## Extrait cité
◆ ◆ ◆ ◆ ◆
News - 04.05.2022

La Palestine, le conseil d’état français et les étudiants de l’université Harvard

La Palestine, le conseil d’état français et les étudiants de l’université Harvard

Par Mohamed Larbi Bouguerra - Peu avant les élections présidentielles d’avril, M. Gérard Darmanin, ministre de l’Intérieur, avait pris un décret de dissolution de deux ONG pro palestiniennes: «Palestine Vaincra» et «Comité Action Palestine». 

Les libertés d’expression et d’association sont intouchables

La suspension de ces deux ONG vient d’être retoquée par le Conseil d’Etat qui juge que le décret du ministre de l’Intérieur «n’est ni nécessaire, ni adapté et porte une atteinte disproportionnée à la liberté d’expression et à la liberté d’association». La haute juridiction estime que les prises de position des deux organismes ne constituent pas «un appel à la discrimination, à la haine ou à la violence, ou des agissements en vue de provoquer des actes terroristes» contrairement à ce que soutenait l’exécutif.

Le Ministère de l’Intérieur accusait «Palestine Vaincra» de «cultiver le sentiment d'oppression des “peuples musulmans” (...) dans l'objectif de diffuser l'idée d'une islamophobie à l'échelle internationale», «sous couvert de défendre la cause palestinienne ». Le ministère lui reprochait également d'appeler «à la discrimination et à la haine envers Israël et les Israéliens», notamment à travers des campagnes de boycott de BDS des produits des territoires palestiniens occupés.

Quant au «Comité Action Palestine » les autorités l’accusaient de «relayer les communiqués» et de «rendre compte de l'activité d'organisations terroristes palestiniennes.» Terroristes les Palestiniens? Comme si la France pouvait oublier le sens du mot « Résistance à l’Occupation»!

En réalité, en cette période électorale, ce qui déplaisait au Ministre de l’Intérieur, ce sont les appels au boycott des produits israéliens ou encore la dénonciation du colonialisme de l’Etat d’Israël et du régime d’apartheid infligé aux Palestiniens, seul peuple occupé au XXIème siècle.

De son côté, le président de le République, M. Emmanuel Macron, affirmait, il y a quelques temps à Toulouse, que «Palestine Vaincra» était un «collectif antisémite.»
◆ ◆ ◆ ◆ ◆
## Lignes de données

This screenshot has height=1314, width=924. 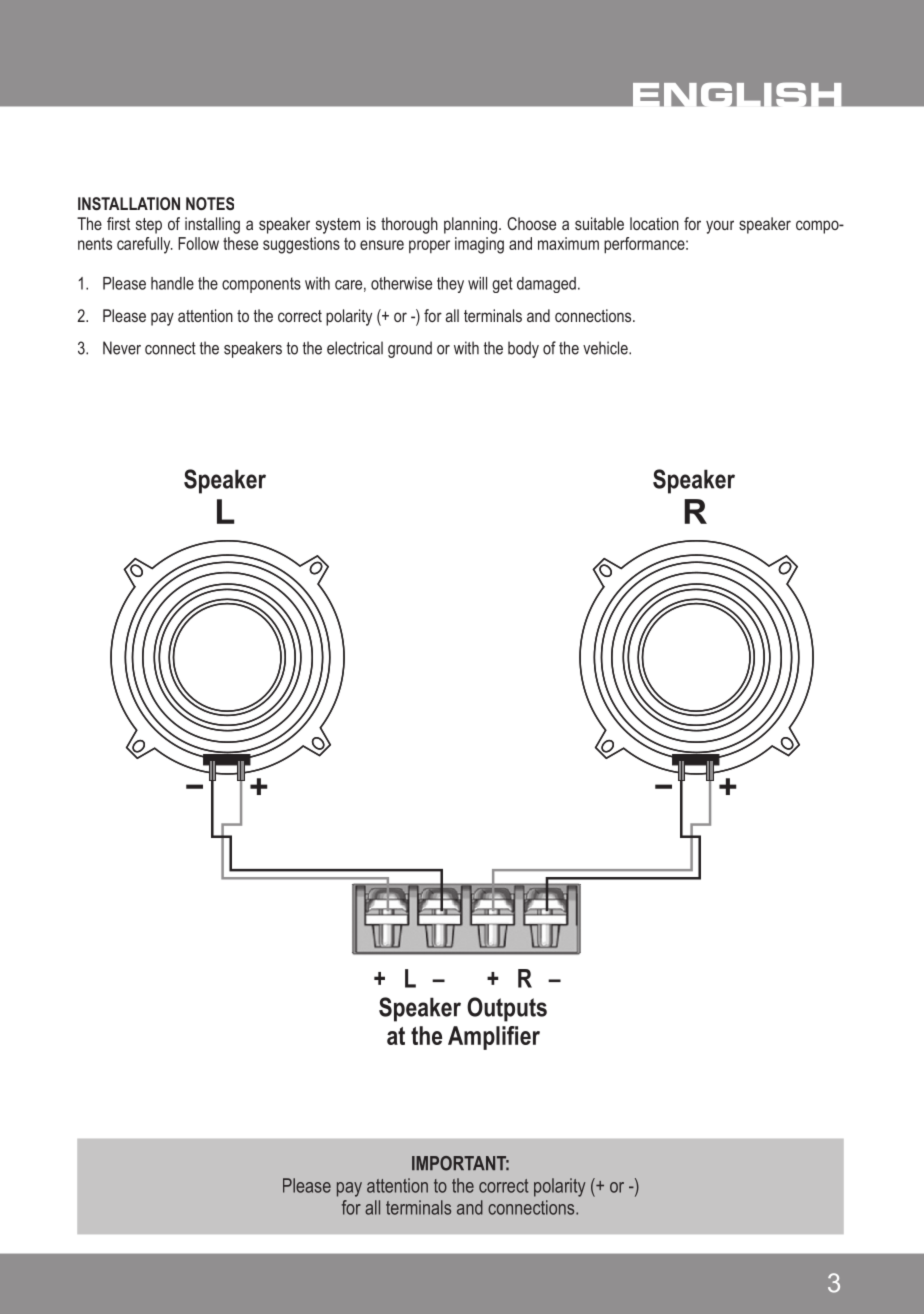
◆ ◆ ◆ ◆ ◆
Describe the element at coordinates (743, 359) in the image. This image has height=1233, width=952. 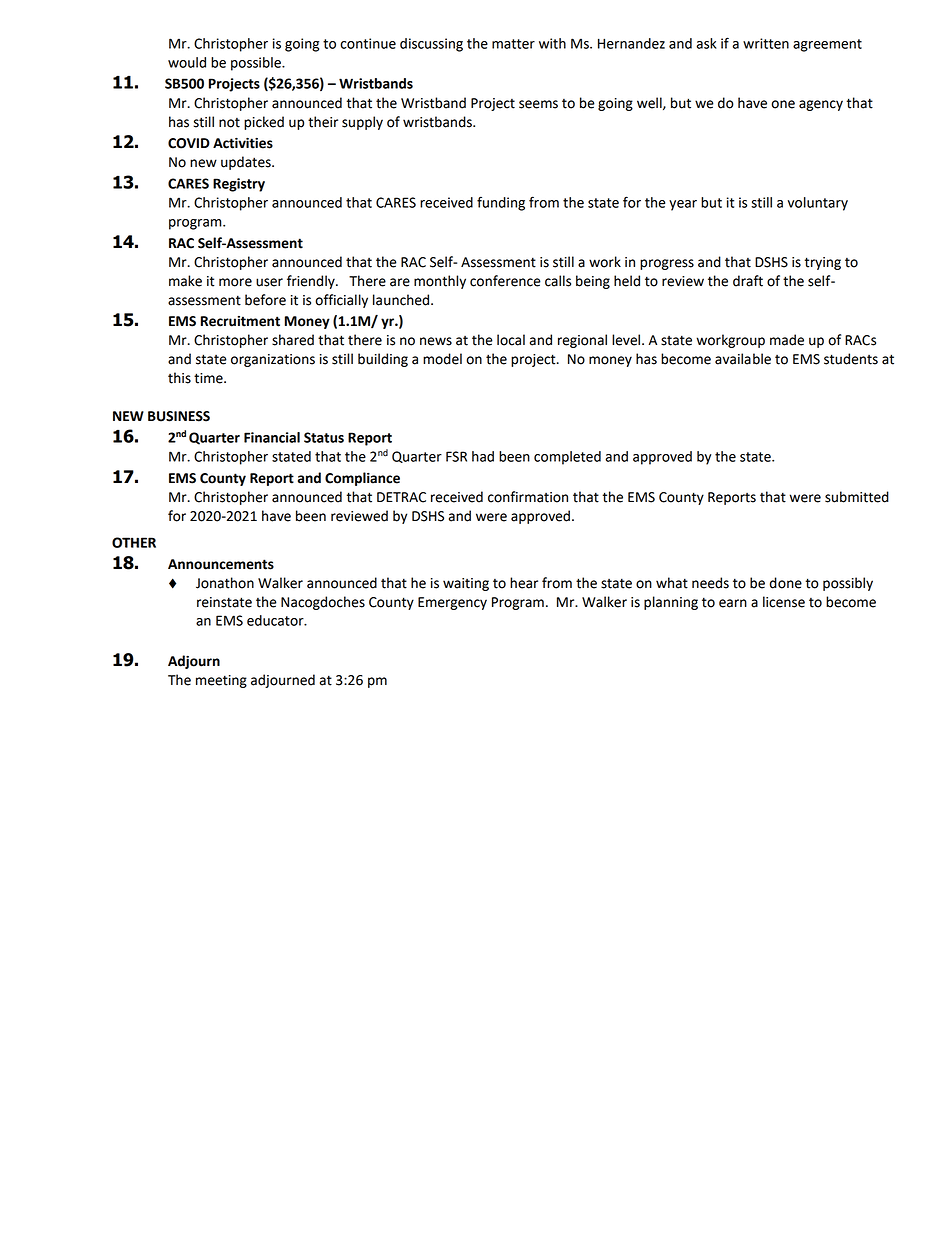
◆ ◆ ◆ ◆ ◆
## Objectif énoncé
Dans l'extrait cité, quelle juridiction a retoqué la suspension des ONG «Palestine Vaincra» et «Comité Action Palestine» ? Les lignes proviennent d'une source distincte de celle de l'extrait.

## Solution détaillée
Le Conseil d'État.